** Opening Record excerpts block **
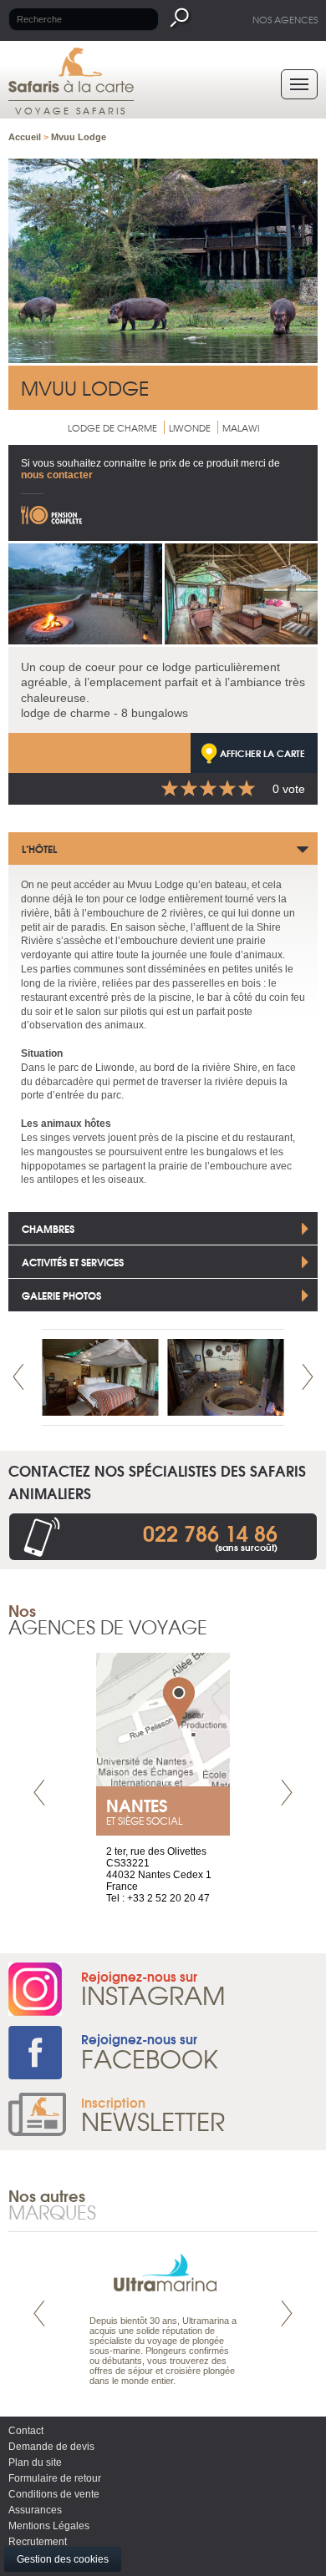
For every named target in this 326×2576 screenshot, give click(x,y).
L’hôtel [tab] (39, 848)
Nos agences (285, 19)
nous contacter (57, 475)
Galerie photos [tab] (61, 1295)
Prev (18, 1377)
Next (307, 1377)
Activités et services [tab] (73, 1262)
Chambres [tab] (48, 1228)
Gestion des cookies (63, 2559)
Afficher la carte (262, 752)
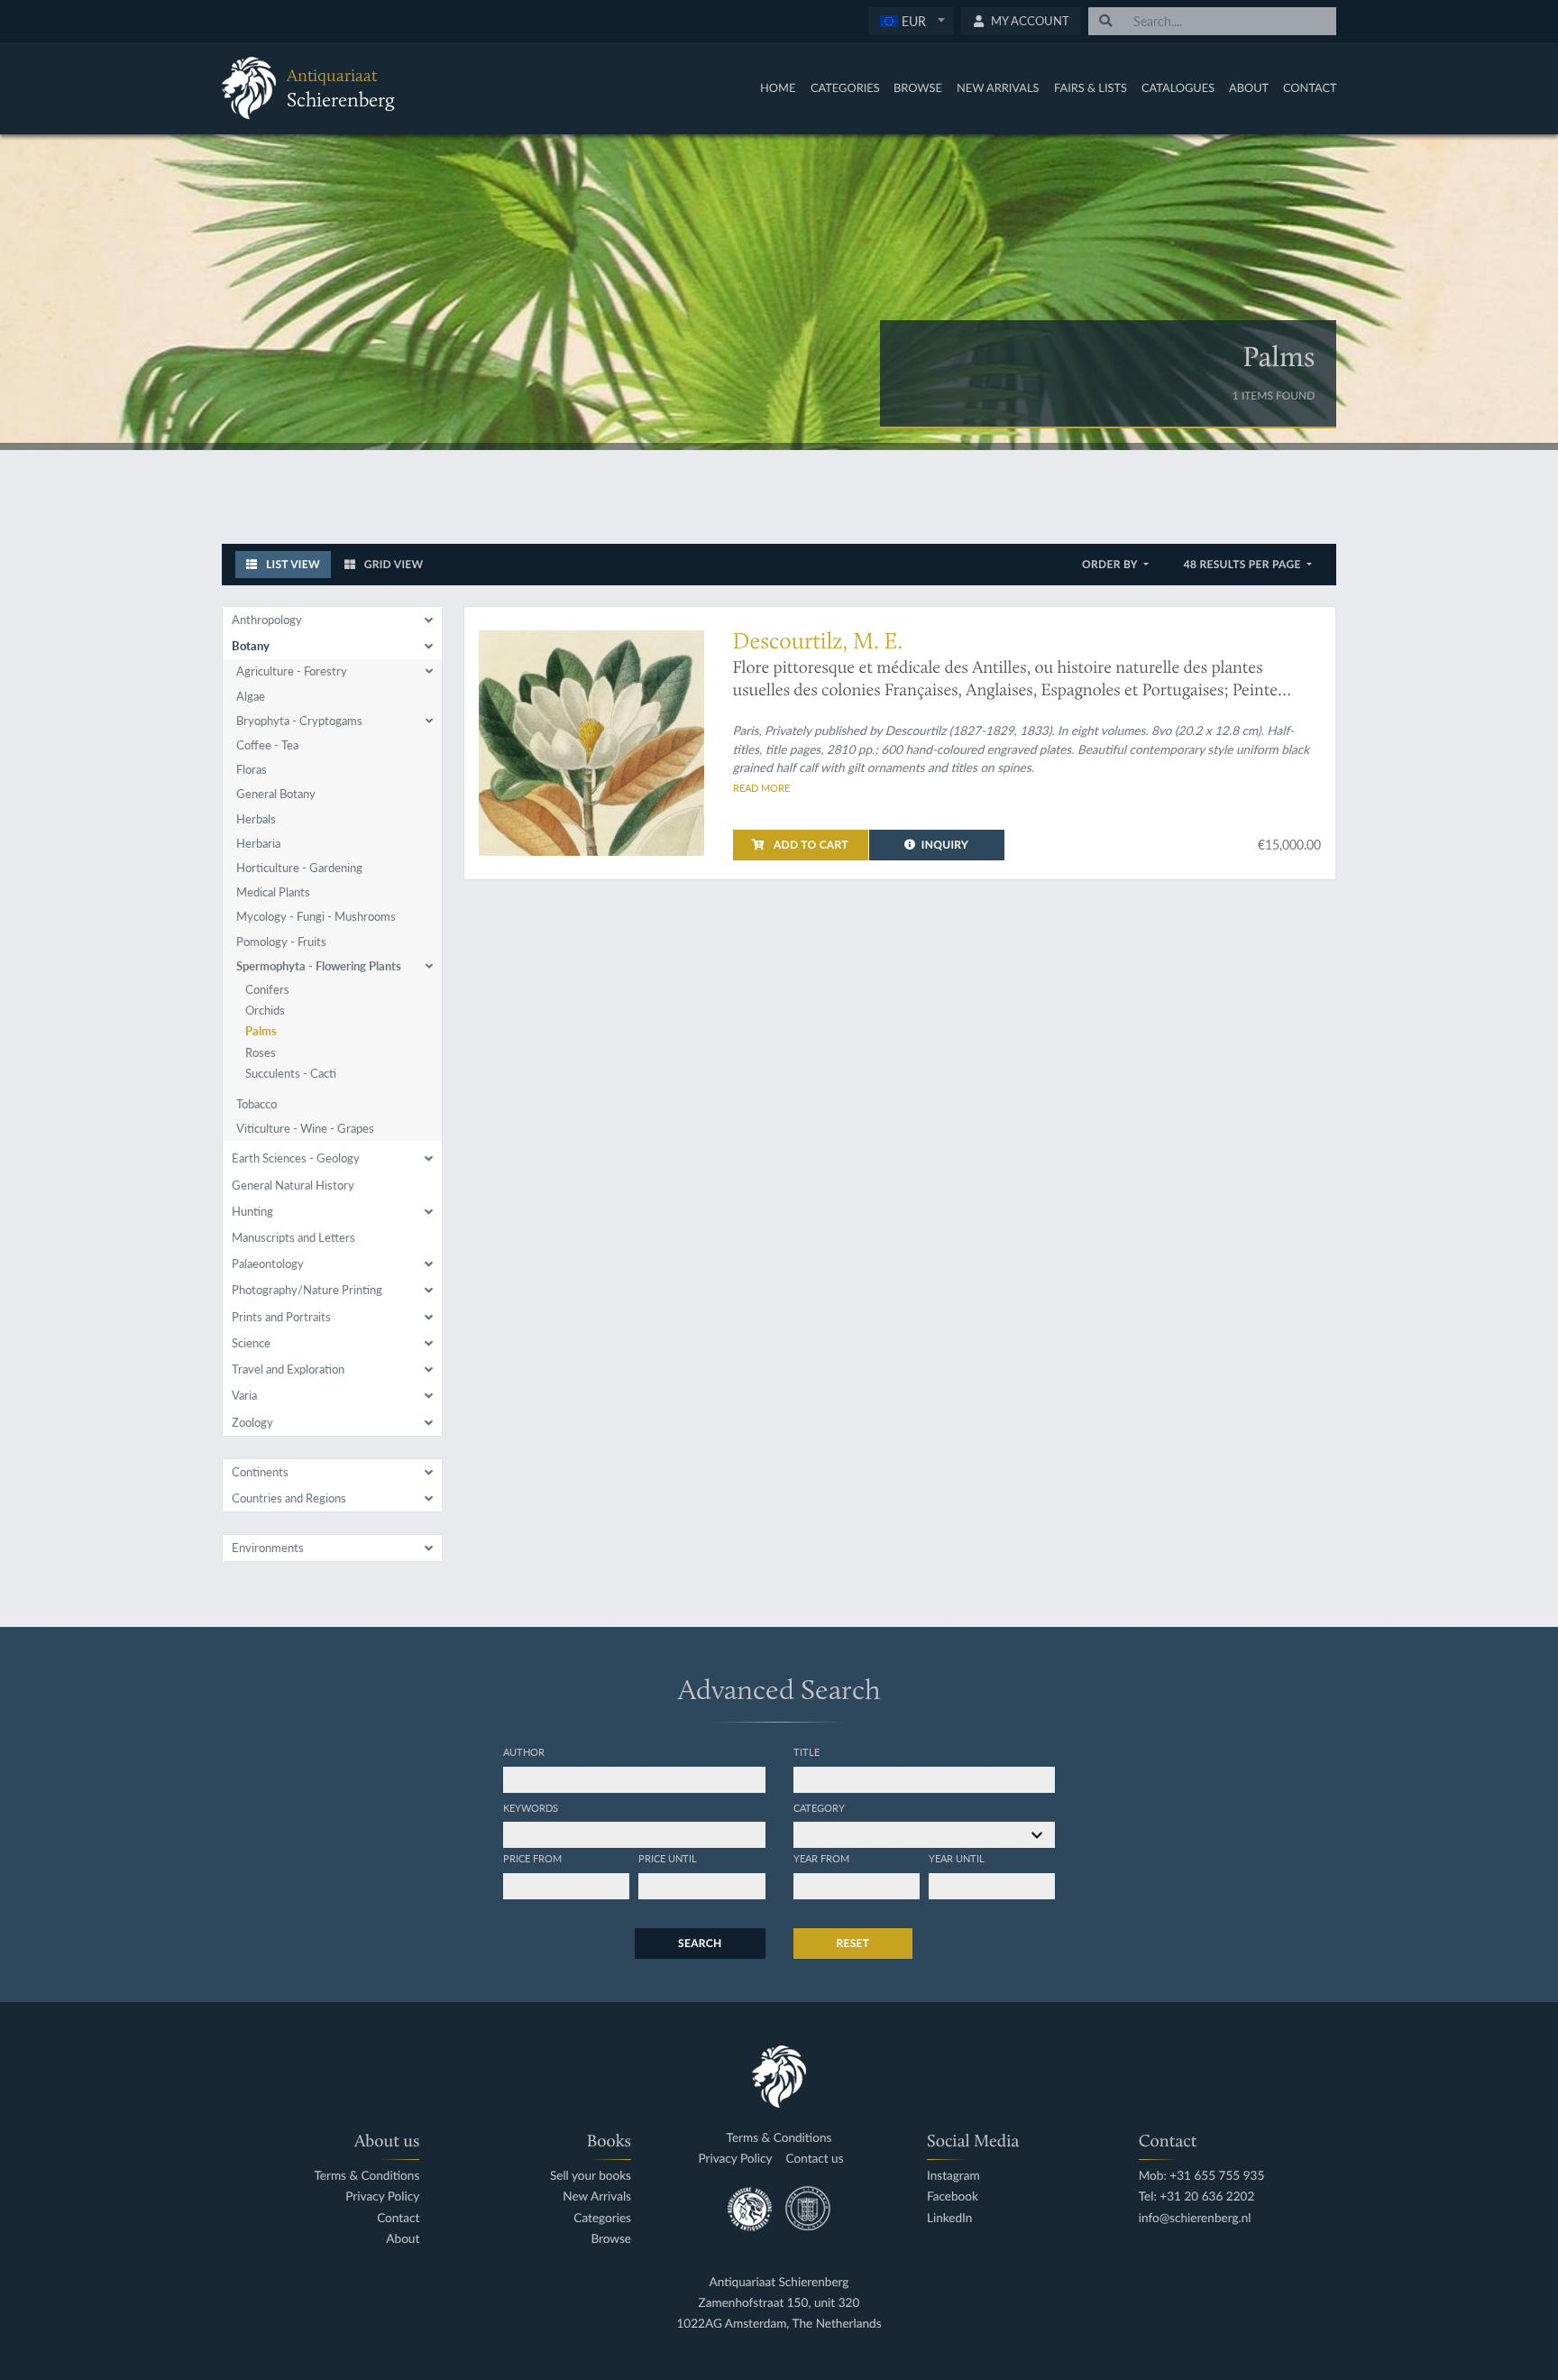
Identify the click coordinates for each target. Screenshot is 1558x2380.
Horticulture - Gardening (299, 867)
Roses (260, 1052)
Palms (261, 1031)
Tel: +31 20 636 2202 (1197, 2196)
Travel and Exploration (288, 1369)
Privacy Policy (382, 2196)
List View (291, 564)
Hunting (252, 1211)
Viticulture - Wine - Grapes (305, 1128)
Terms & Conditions (366, 2175)
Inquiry (944, 844)
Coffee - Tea (267, 745)
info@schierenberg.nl (1195, 2218)
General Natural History (293, 1185)
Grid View (393, 564)
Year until (957, 1858)
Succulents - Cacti (290, 1073)
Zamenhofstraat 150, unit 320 (779, 2302)
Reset (853, 1943)
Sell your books (590, 2175)
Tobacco (256, 1104)
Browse (918, 87)
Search (699, 1943)
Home (777, 87)
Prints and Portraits (281, 1317)
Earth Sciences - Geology (296, 1158)
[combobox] (911, 21)
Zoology (252, 1422)
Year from (821, 1858)
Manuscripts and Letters (293, 1237)
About (1249, 87)
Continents (260, 1472)
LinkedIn (949, 2218)
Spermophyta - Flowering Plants (318, 966)
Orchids (265, 1010)
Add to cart (809, 844)
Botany (251, 646)
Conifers (267, 989)
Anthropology (267, 619)
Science (251, 1343)
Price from (532, 1858)
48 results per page (1244, 564)
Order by (1111, 564)
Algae (250, 696)
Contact (1310, 87)
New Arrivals (998, 87)
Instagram (953, 2175)
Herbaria (258, 843)
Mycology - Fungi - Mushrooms (316, 916)
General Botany (276, 794)
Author (524, 1751)
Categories (845, 87)
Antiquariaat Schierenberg (779, 2282)
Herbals (256, 819)
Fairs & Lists (1090, 87)
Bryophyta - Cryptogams (299, 720)
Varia (244, 1395)
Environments (268, 1547)
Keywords (530, 1807)
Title (806, 1751)
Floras (251, 769)
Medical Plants (273, 892)
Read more (761, 787)
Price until (667, 1858)
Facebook (952, 2196)
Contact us (814, 2158)
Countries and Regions (289, 1498)
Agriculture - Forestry (291, 671)
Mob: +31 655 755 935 (1202, 2175)
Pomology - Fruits (281, 941)
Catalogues (1177, 87)
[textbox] (911, 21)
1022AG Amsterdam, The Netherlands (778, 2323)
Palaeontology (268, 1263)
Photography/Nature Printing (307, 1290)
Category (819, 1807)
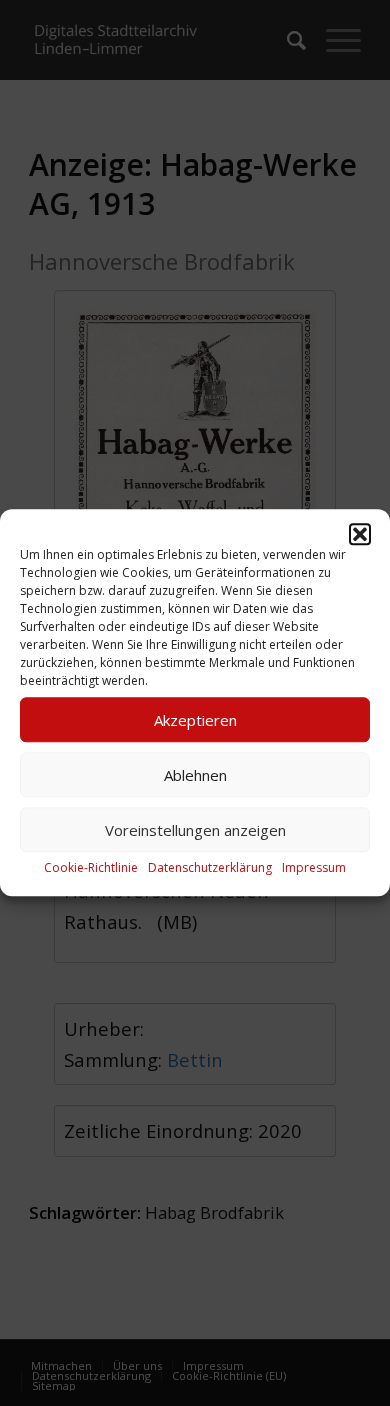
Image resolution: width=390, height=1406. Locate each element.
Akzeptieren (195, 720)
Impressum (314, 867)
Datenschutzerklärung (210, 867)
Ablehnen (195, 775)
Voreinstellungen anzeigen (195, 830)
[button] (360, 534)
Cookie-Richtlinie (91, 867)
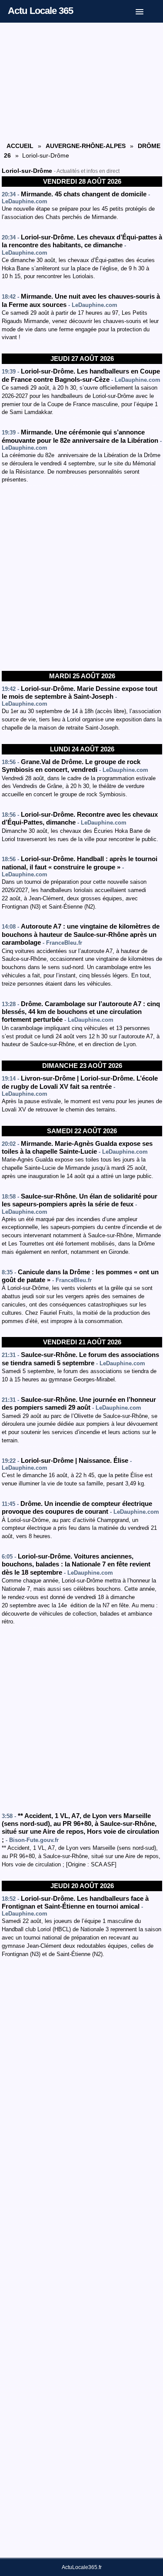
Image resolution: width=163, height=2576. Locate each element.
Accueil (20, 145)
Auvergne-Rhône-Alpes (86, 145)
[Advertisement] (82, 81)
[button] (146, 10)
** Closing Record excerpts block **
• Description of the task
Output the data exactly. Pictures don't belong in the result.

• Answer section
For every named target in this 326×2576 screenshot, give click(x,y).
L’hôtel [tab] (39, 848)
Nos agences (285, 19)
nous contacter (57, 475)
Galerie photos [tab] (61, 1295)
Prev (18, 1377)
Next (307, 1377)
Activités et services [tab] (73, 1262)
Chambres [tab] (48, 1228)
Gestion des cookies (63, 2559)
Afficher la carte (262, 752)
Identify the click coordinates for each target. Screenshot is 1558x2380.
Horticulture - Gardening (299, 867)
Roses (260, 1052)
Palms (261, 1031)
Tel: +31 20 636 2202 (1197, 2196)
Travel and Exploration (288, 1369)
Privacy Policy (382, 2196)
List View (291, 564)
Hunting (252, 1211)
Viticulture - Wine - Grapes (305, 1128)
Terms & Conditions (366, 2175)
Inquiry (944, 844)
Coffee - Tea (267, 745)
info@schierenberg.nl (1195, 2218)
General Natural History (293, 1185)
Grid View (393, 564)
Year until (957, 1858)
Succulents - Cacti (290, 1073)
Zamenhofstraat 150, unit 320 (779, 2302)
Reset (853, 1943)
Sell your books (590, 2175)
Tobacco (256, 1104)
Browse (918, 87)
Search (699, 1943)
Home (777, 87)
Prints and Portraits (281, 1317)
Earth Sciences - Geology (296, 1158)
[combobox] (911, 21)
Zoology (252, 1422)
Year from (821, 1858)
Manuscripts and Letters (293, 1237)
About (1249, 87)
Continents (260, 1472)
LinkedIn (949, 2218)
Spermophyta - Flowering Plants (318, 966)
Orchids (265, 1010)
Add to cart (809, 844)
Botany (251, 646)
Conifers (267, 989)
Anthropology (267, 619)
Science (251, 1343)
Price from (532, 1858)
48 results per page (1244, 564)
Order by (1111, 564)
Algae (250, 696)
Contact (1310, 87)
New Arrivals (998, 87)
Instagram (953, 2175)
Herbaria (258, 843)
Mycology - Fungi - Mushrooms (316, 916)
General Botany (276, 794)
Author (524, 1751)
Categories (845, 87)
Antiquariaat Schierenberg (779, 2282)
Herbals (256, 819)
Fairs & Lists (1090, 87)
Bryophyta - Cryptogams (299, 720)
Varia (244, 1395)
Environments (268, 1547)
Keywords (530, 1807)
Title (806, 1751)
Floras (251, 769)
Medical Plants (273, 892)
Read more (761, 787)
Price until (667, 1858)
Facebook (952, 2196)
Contact us (814, 2158)
Countries and Regions (289, 1498)
Agriculture - Forestry (291, 671)
Mob: +31 655 755 935 (1202, 2175)
Pomology - Fruits (281, 941)
Catalogues (1177, 87)
[textbox] (911, 21)
1022AG Amsterdam, The Netherlands (778, 2323)
Palaeontology (268, 1263)
Photography/Nature Printing (307, 1290)
Category (819, 1807)
Image resolution: width=390, height=1406. Locate each element.
Akzeptieren (195, 720)
Impressum (314, 867)
Datenschutzerklärung (210, 867)
Ablehnen (195, 775)
Voreinstellungen anzeigen (195, 830)
[button] (360, 534)
Cookie-Richtlinie (91, 867)
Image resolution: width=163, height=2576. Locate each element.
Accueil (20, 145)
Auvergne-Rhône-Alpes (86, 145)
[Advertisement] (82, 81)
[button] (146, 10)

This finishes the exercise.